Impedisco che le navi da guerra abbandonino il porto della città liberata. Ho il potere assoluto. Intere Brigate si mantengono su la linea di armistizio non per altro ordine che per ordine mio. Fiume insomma e il suo territorio sono interamente nostri. Nulla potrà mutare la sorte che noi abbiamo stabilita in questa terra infelicissima e nobilissima fra tutte. Nulla potrà piegare la mia risoluzione.

Italiani immemori ed increduli, io sono certo di vincere perché la mia audacia non ha limiti. La fortuna è con me, come a Pola, a Cattaro, al Veliki, al Faiti, a Buccari, a Vienna. E mi rido del sinistro ventriloquo, e del suo pugno grassoccio. Ecco che invento una nuova beffa veloce. Mando un’ala fiumana a spargere la verità su voi che con tanta mansuetudine vi siete acconciati al suo regime paterno. Bravi Italiani, bravi! Il lezzo non arriva fin qui.
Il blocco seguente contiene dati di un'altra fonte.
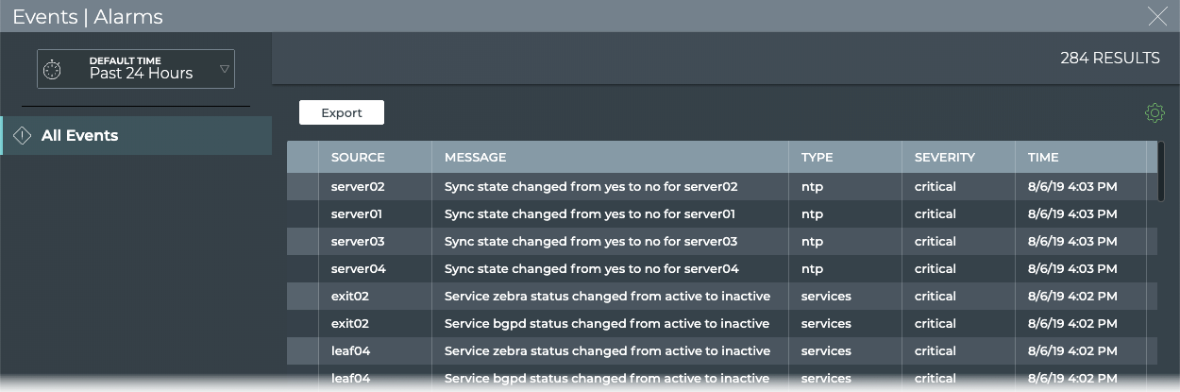Image resolution: width=1180 pixels, height=392 pixels.
Task: Sort events by the Severity column header
Action: pyautogui.click(x=944, y=158)
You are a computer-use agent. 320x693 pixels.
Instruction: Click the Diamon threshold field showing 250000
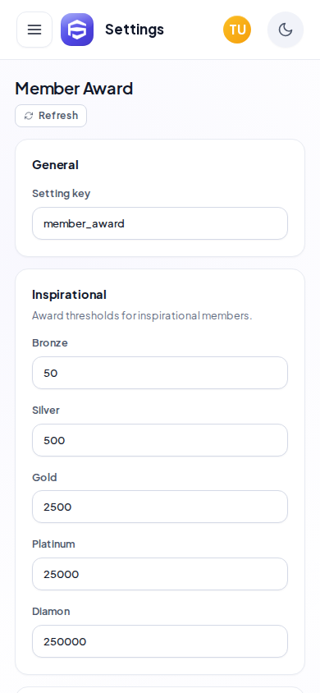point(160,641)
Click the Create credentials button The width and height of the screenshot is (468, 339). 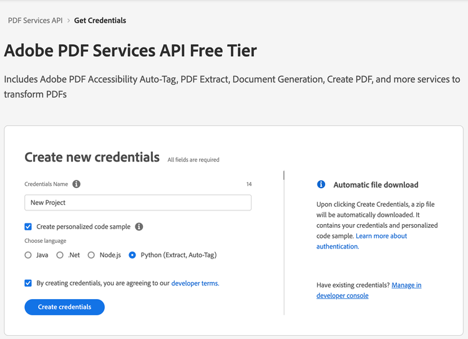coord(64,307)
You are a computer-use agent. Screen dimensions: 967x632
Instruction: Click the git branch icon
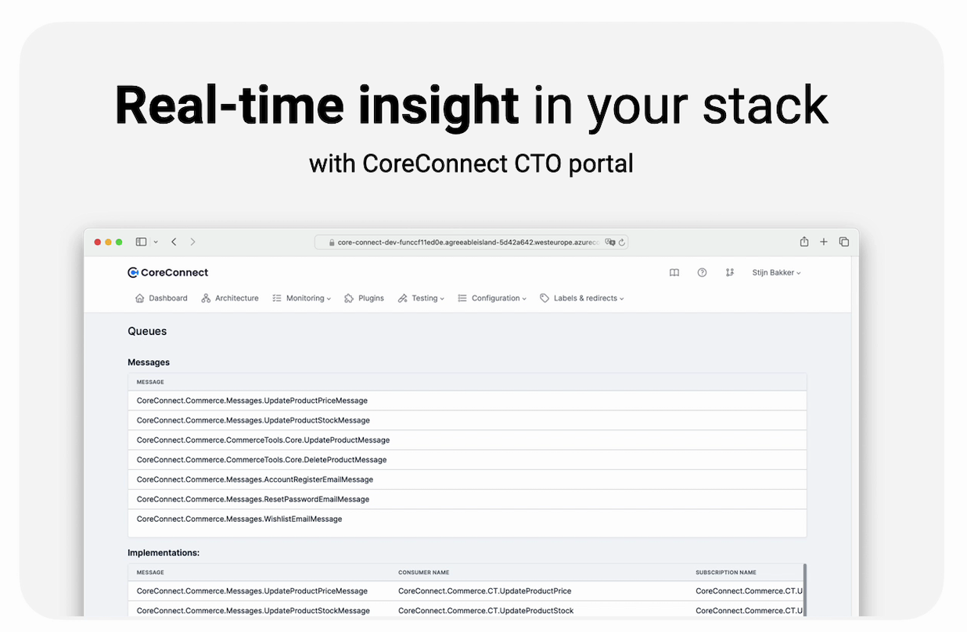tap(729, 273)
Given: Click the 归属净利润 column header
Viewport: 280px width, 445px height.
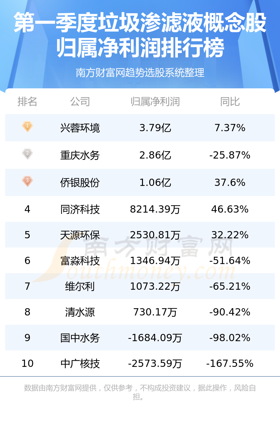Looking at the screenshot, I should click(x=155, y=102).
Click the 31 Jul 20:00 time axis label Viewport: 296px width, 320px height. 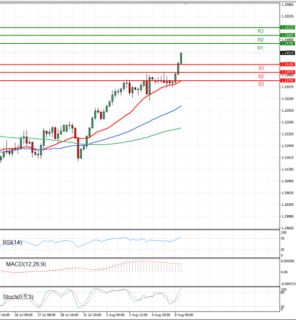coord(92,315)
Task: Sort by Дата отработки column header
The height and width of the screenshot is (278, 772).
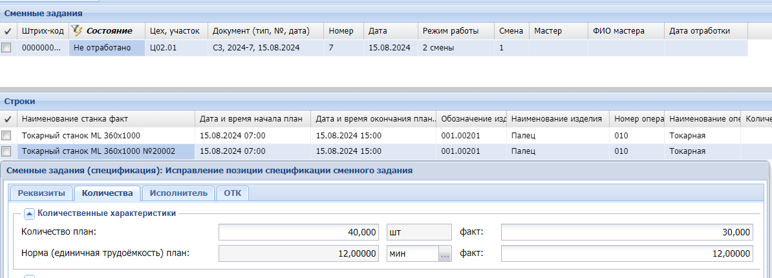Action: click(700, 30)
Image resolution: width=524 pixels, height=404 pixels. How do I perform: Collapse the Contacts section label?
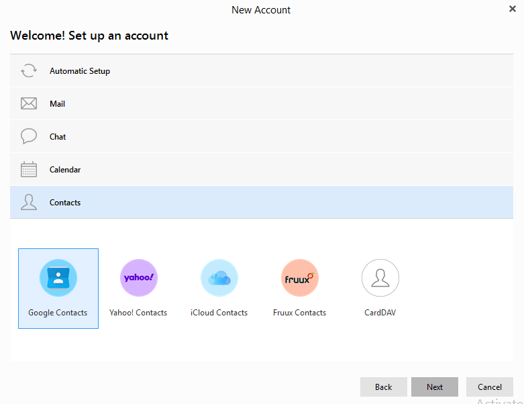point(65,203)
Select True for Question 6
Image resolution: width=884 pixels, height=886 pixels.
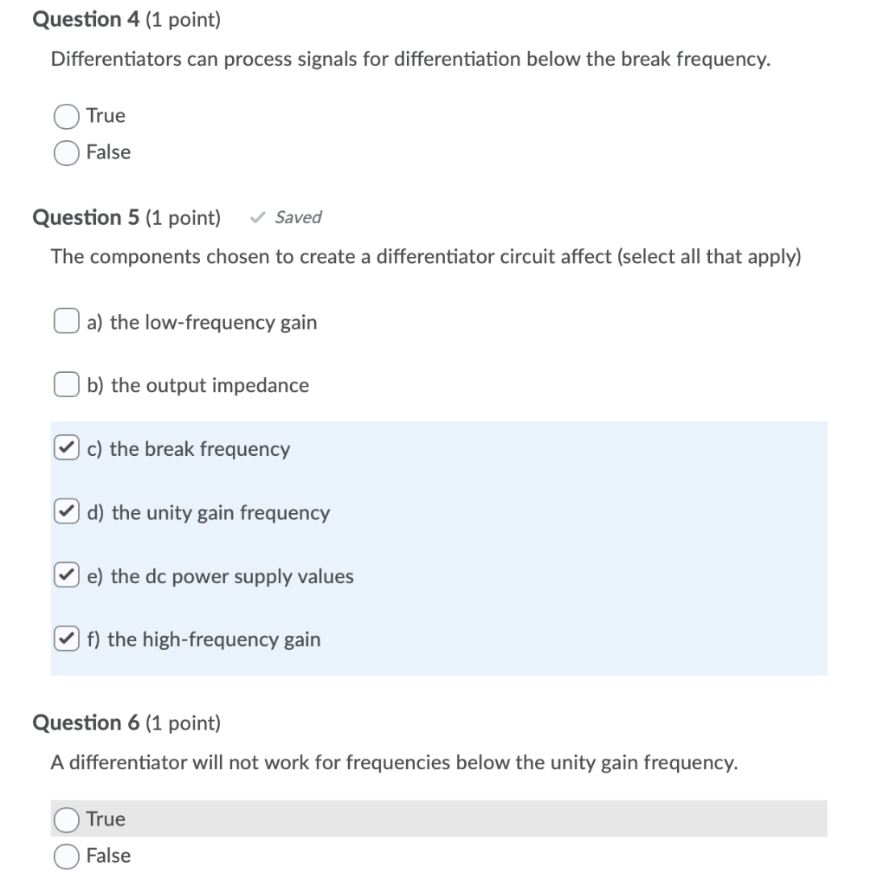66,819
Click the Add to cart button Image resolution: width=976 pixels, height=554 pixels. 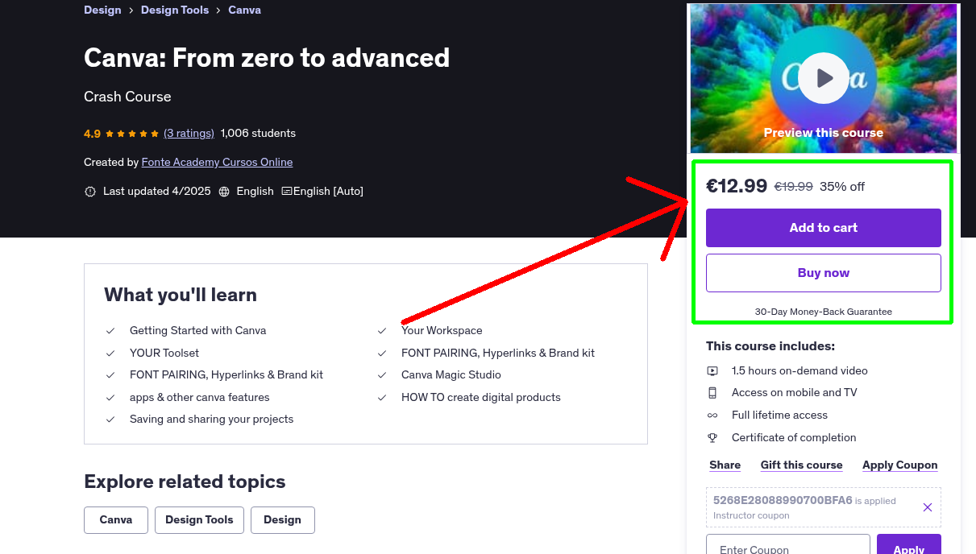pos(823,228)
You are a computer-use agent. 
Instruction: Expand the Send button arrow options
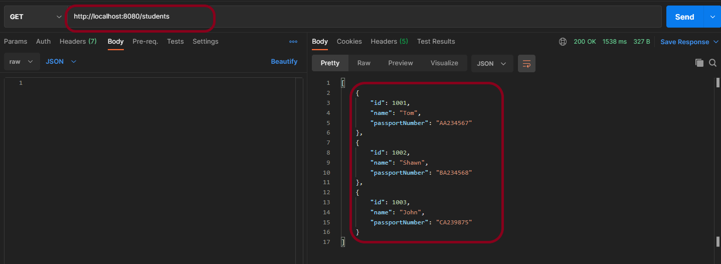point(712,17)
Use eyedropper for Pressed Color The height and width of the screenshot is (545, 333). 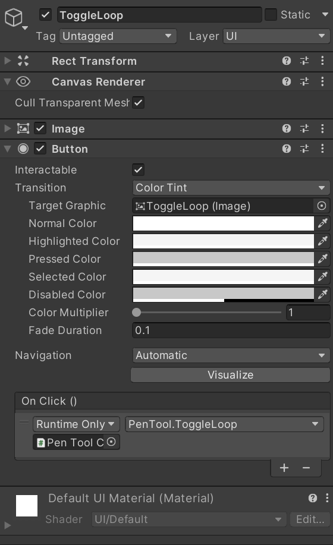tap(322, 259)
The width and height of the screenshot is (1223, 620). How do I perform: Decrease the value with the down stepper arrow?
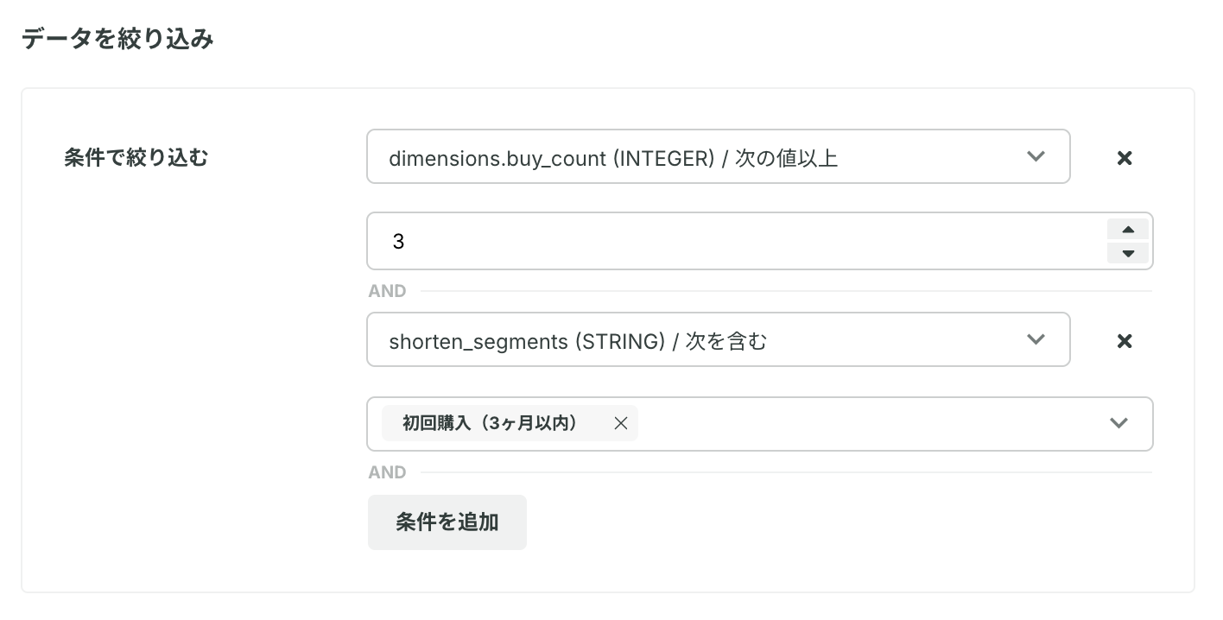tap(1127, 253)
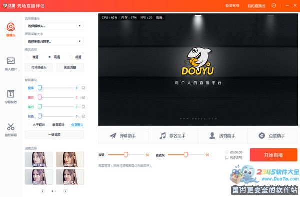300x197 pixels.
Task: Open the subtitle effects text tool
Action: 11,94
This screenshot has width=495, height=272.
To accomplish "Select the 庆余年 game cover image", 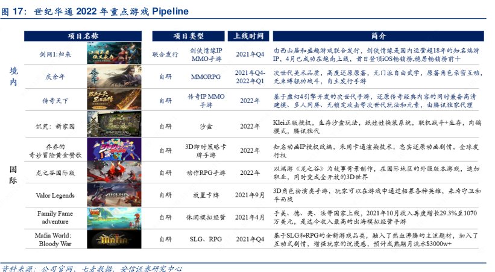I will click(115, 77).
Di tutte le cose corrotte e vili non abbiamo più memoria. Non pericoliamo più nel fango molliccio. Abbiamo sotto il passo spedito la via diritta e sonora, abbiamo per cielo la vibrazione luminosa dell’anima popolare, mentre costaggiù la furberia troppo esercitata dell’ometto rotondo si stanca in scimunitaggine.

Qui l’Esercito della Vittoria si ricostituisce intorno a un grido di confessione che diventa un grido di creazione: «Italia o morte.» Sappiamo con quali miserabili frodi si tenta di nascondere o di menomare la grandezza dell’impresa. Sappiamo con quanta remissione vi restituite nelle unghie della censura orlate di bruno. Bravi Italiani, bravi!

Ingrassatevi e moltiplicatevi a immagine del padrone che vi tratta a buffetti e a zuccherini.

Io rimango in Fiume, dove c’è un’acqua chiara e fredda che ha un sapore di Roma: un sapore di Gianicolo e di Villa Gloria.

Fiume è d’Italia, ma di un’altra Italia.

E noi saremo disertori ostinati come quelli che l’alta amnistia premia.